Selected excerpt:
------

The resources of fallen 'nature', 'rationalized' or no, are entirely inadequate for holiness, which is the substantial reality by which 'good' and 'bad' are perceived.
The Fall is not to be trivialized. It did not merely "weaken" 'nature': our Lord's death was much more dear, much more sorely needful.
In passing we note that this is yet another reason that propter peccatum theologies are inaccurate. The Fall occurred at the order of substance; it was not an act that required merely punishment, but re-creation, which only Jesus the Lord can do, for "through Him, all things are made."
By the same token, the Eucharist is also much more dear, much more sorely needful; its continual celebration is utterly crucial to salvation.
In a word, to covenantal moral theologies, neither the risen Lord with His bride, nor the sacraments which are His continuing work with her, are icing on a fundamentally sound cake. The grace which just is substantial reality does not 'perfect' fallen 'nature' except in the sense that the Eucharist 'perfects' bread and wine.
In Baptism our stony hearts are replaced, not merely 'cleansed'; we become literally new men, adopted brothers of the Lord, hence consubstantial with Him and her, with their substantial human nature, with the One Flesh in the One Sacrifice, they who in their New Covenant, with each other but not as each other 'breathe' out the Holy Spirit and Image the Most Holy Trinity.
Covenantal moral theologies can do no other than submit their speculations not merely to the judgment of the Church, but also to the neglect of the Church, if so she wishes. The holiness of the Church's worship, very much including what she binds and looses in her sacraments, certainly does not wait upon anything that covenantal moral theologies could ever come up with.
Still, for covenantal moral theologies, "a rationalized notion of 'nature'" -- or of any fallen 'nature' taken as normative, foundational -- is off the table, closed off, as a matter of method.
Instead, for covenantal moral theologies, immersion in the death of the Lord is absolutely essential to the free kinship and responsibility of men within substantial human nature, thus absolutely essential to human solidarity, to human dignity, to human flourishing. There is no nonhistorical, non-sacramental, non-ecclesial reality to any of these things.
As a matter of method, then, for covenantal moral theologies, an examination of "human nature," human dignity, human flourishing, free responsibility, etc. apart from utter dependence on the Eucharist, on the sacraments, is a non sequitur.
And the same goes for what is intrinsically evil, malum in se. Since covenantal moral theologies search for, and find, substantial reality not in any nonhistorical or Ideal realm but solely in the radically historical worship of the Church, solely in the sacraments, we proposed that simulating a sacrament, or simulating either the consummation or the reception of a sacrament, constitutes intrinsic evil.
By inference, then, covenantal moral theologies are so inherently indigent, that any discussion of "the moral order," "nature," "the human person," or of "human dignity," etc., even by popes, is at best confusing, unless it can be grounded and understood not with reference to some 'universals' categorically and forever unknown to covenantal moral theologies, but only as they are grounded and understood with reference to the true human substance, which is the New Covenant, which is ecclesial, which is sacramental, and which is therefore only 'universal' as invited Gift, never 'universal' as imposed, whether on 'human nature' or 'nature'.

------

Available data:
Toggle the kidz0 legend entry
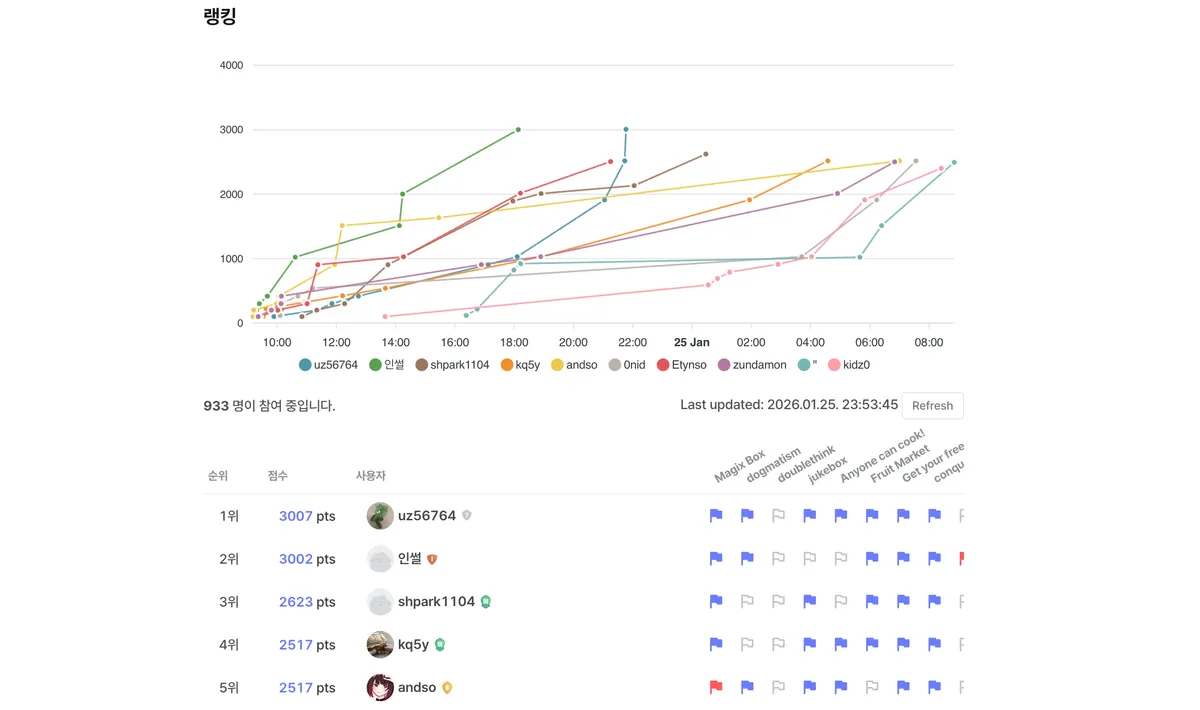Image resolution: width=1200 pixels, height=710 pixels. (849, 365)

------

Goal:
In the passage on covenantal moral theologies, what does simulating a sacrament constitute? The material has nothing to do with the passage on covenantal moral theologies.

Exercise result:
Intrinsic evil.